Exercise instructions:
From the line with "Move Perfmatters panel" through the last line of the records below, both ends included, transcribe only those lines, exactly, and omit the pictures.

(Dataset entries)
═══

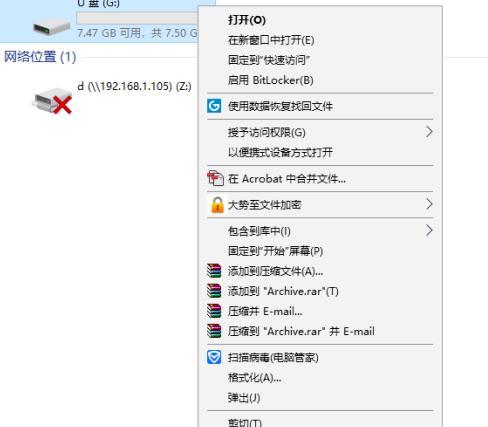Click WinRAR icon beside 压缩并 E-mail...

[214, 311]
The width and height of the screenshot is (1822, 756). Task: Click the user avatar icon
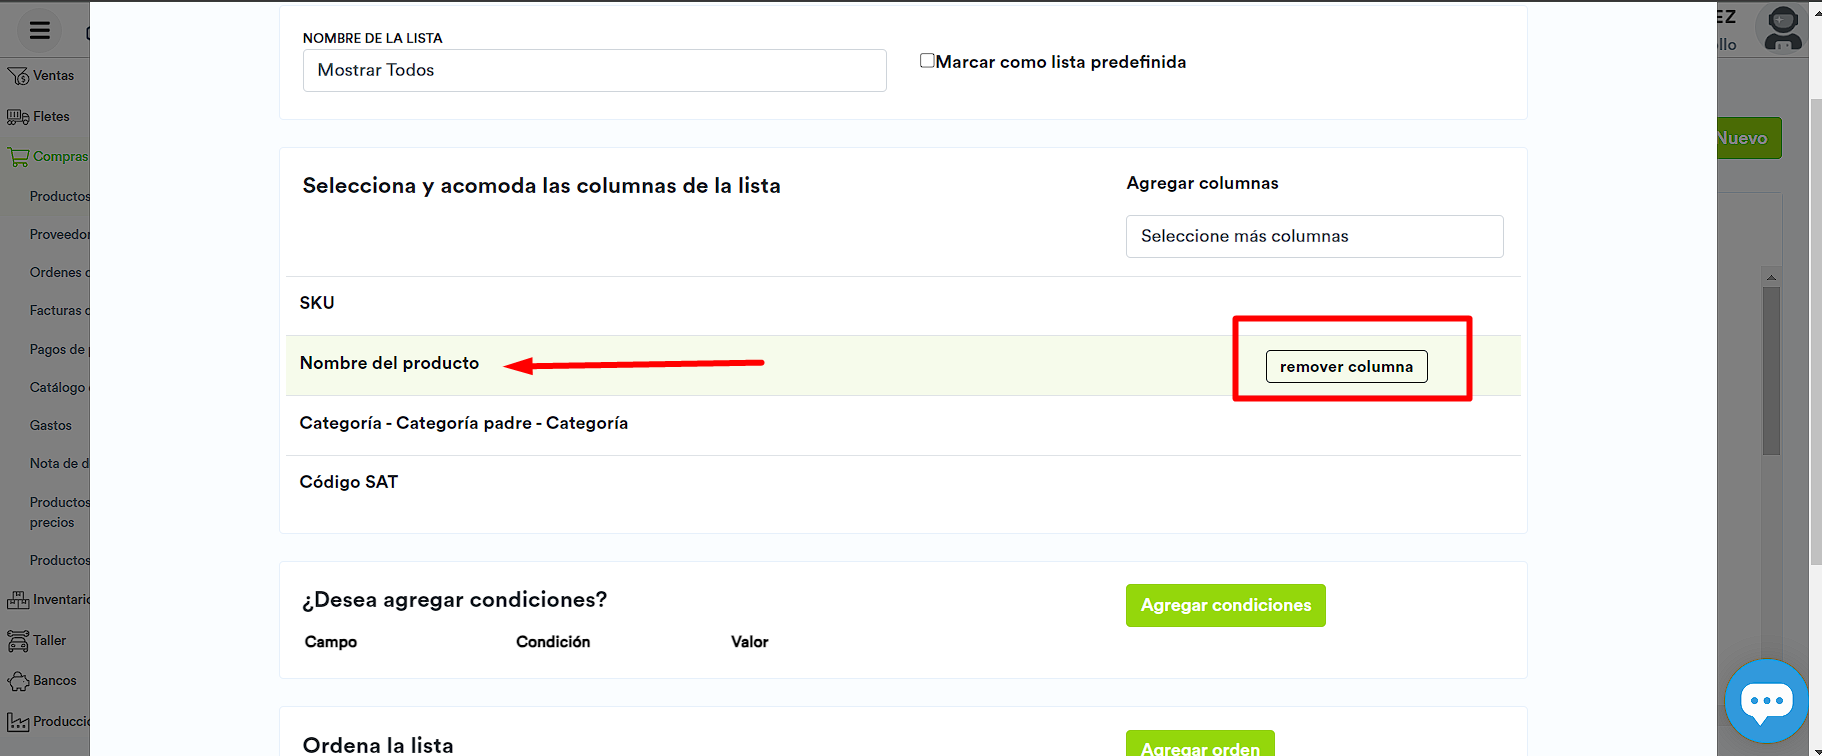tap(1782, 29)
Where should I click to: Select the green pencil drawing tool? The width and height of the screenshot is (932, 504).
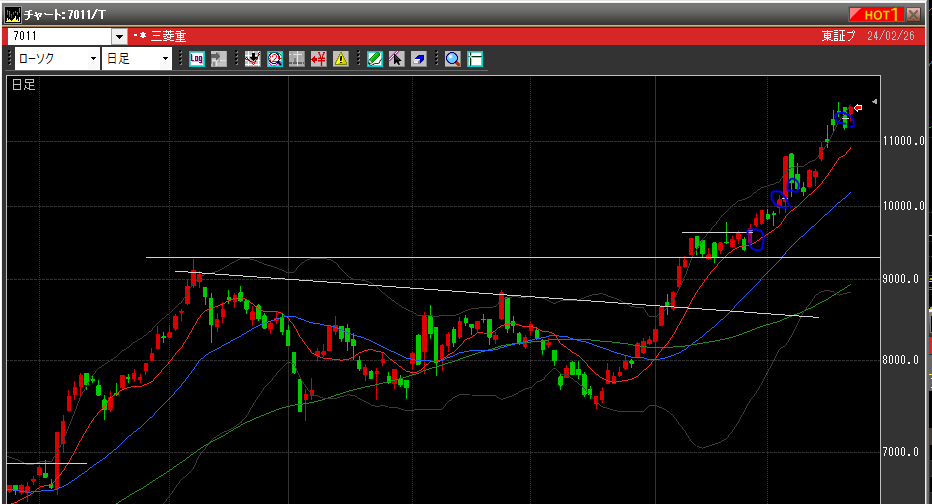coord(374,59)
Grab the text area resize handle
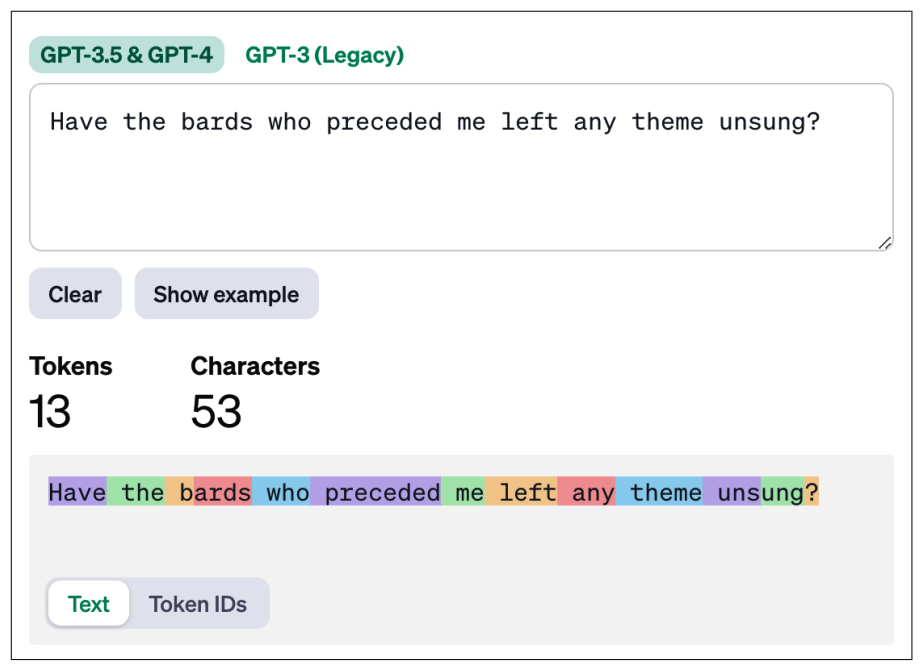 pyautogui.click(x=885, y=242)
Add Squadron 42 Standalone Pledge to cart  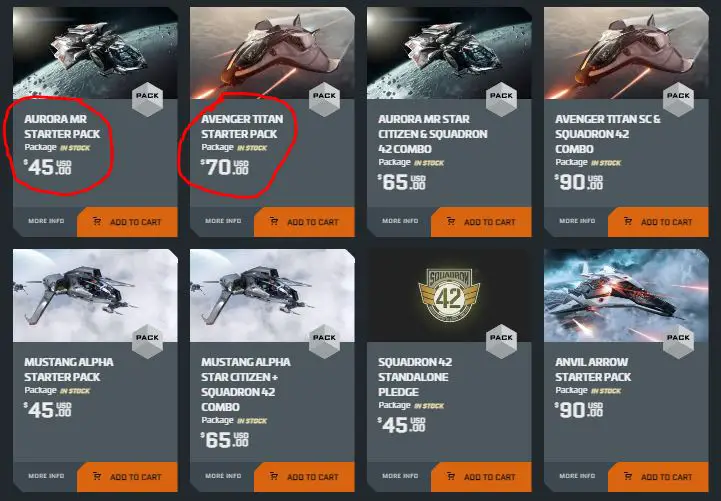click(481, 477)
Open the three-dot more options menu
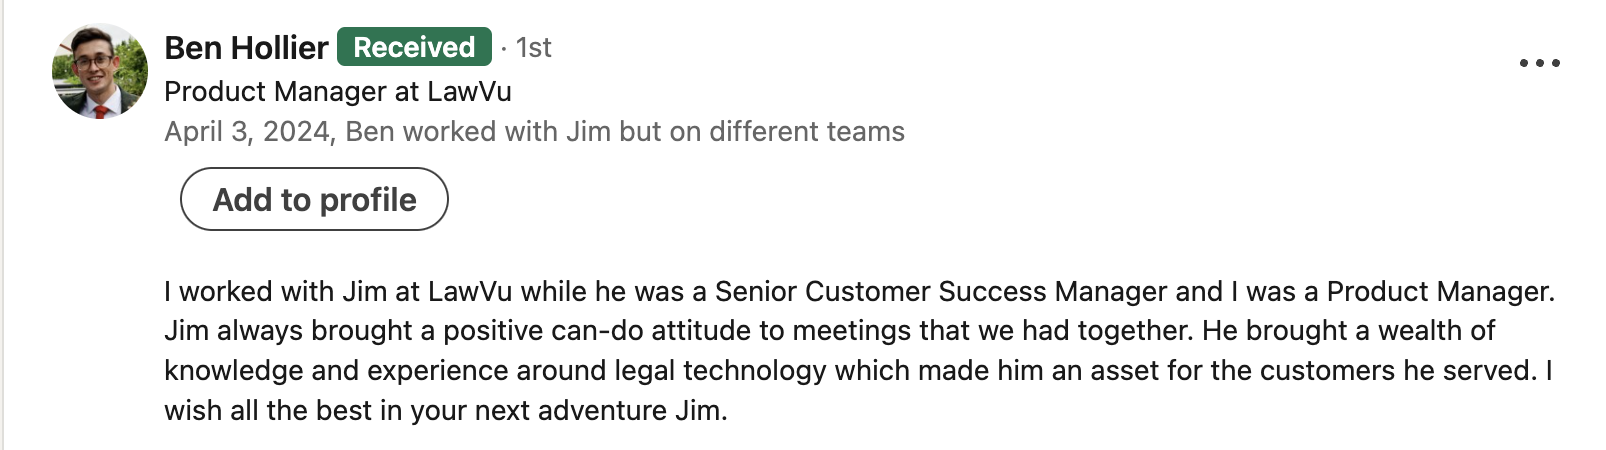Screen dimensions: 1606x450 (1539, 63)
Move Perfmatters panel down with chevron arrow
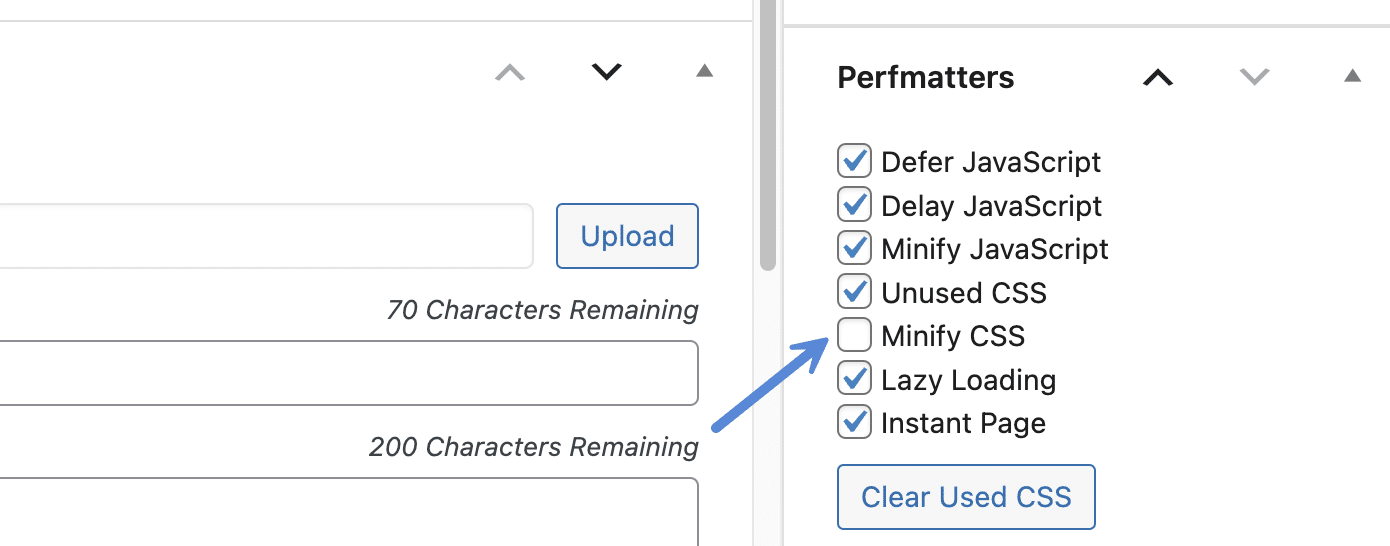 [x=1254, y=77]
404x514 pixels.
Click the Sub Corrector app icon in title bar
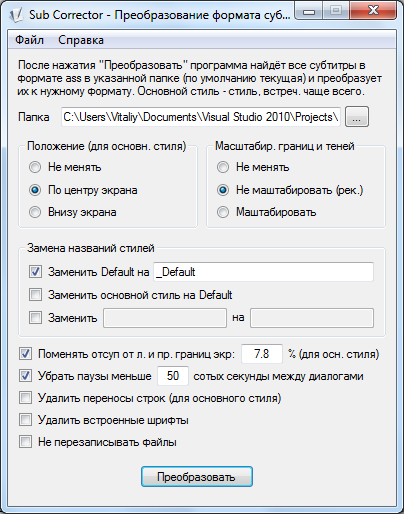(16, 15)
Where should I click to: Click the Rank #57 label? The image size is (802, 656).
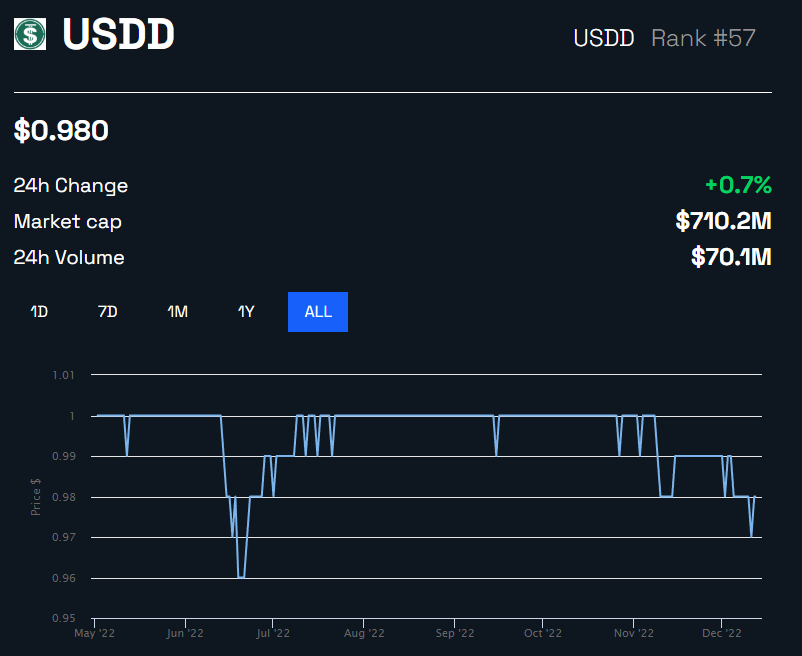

═══

Answer for the task:
Move Perfmatters panel down with chevron arrow
 [x=1254, y=77]
404x514 pixels.
Click the Sub Corrector app icon in title bar
(16, 15)
Where should I click to: Click the Rank #57 label? The image size is (802, 656).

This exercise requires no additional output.